> _Work task_: Exactly as they appear, output all of the records. Skip any images.

[[ Data in this exercise, beginning ]]

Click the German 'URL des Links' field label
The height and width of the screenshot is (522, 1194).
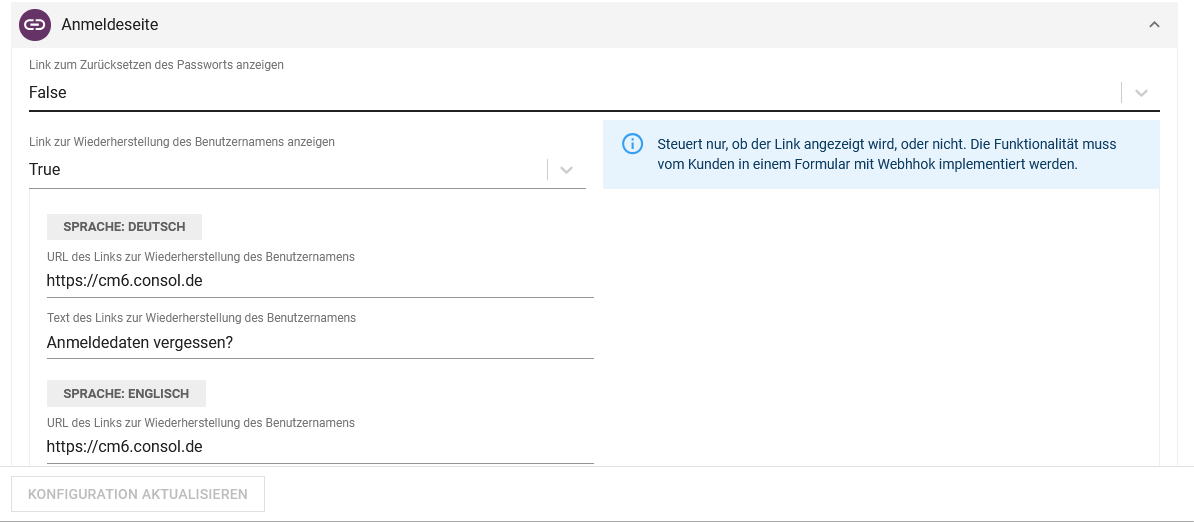[x=200, y=257]
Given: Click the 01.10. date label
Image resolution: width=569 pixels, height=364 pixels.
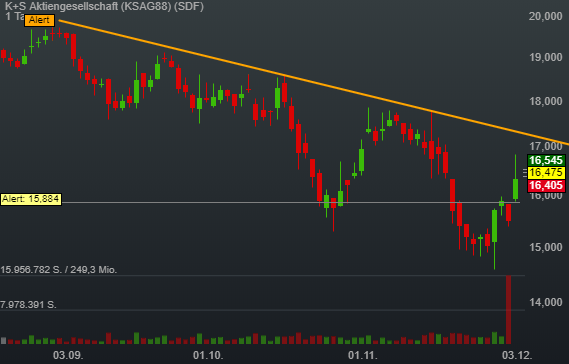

[[ Data in this exercise, end ]]

> _Response for this exercise_:
Click the German 'URL des Links' field label
The height and width of the screenshot is (522, 1194).
[x=200, y=257]
Given: Click the 01.10. date label
Image resolution: width=569 pixels, height=364 pixels.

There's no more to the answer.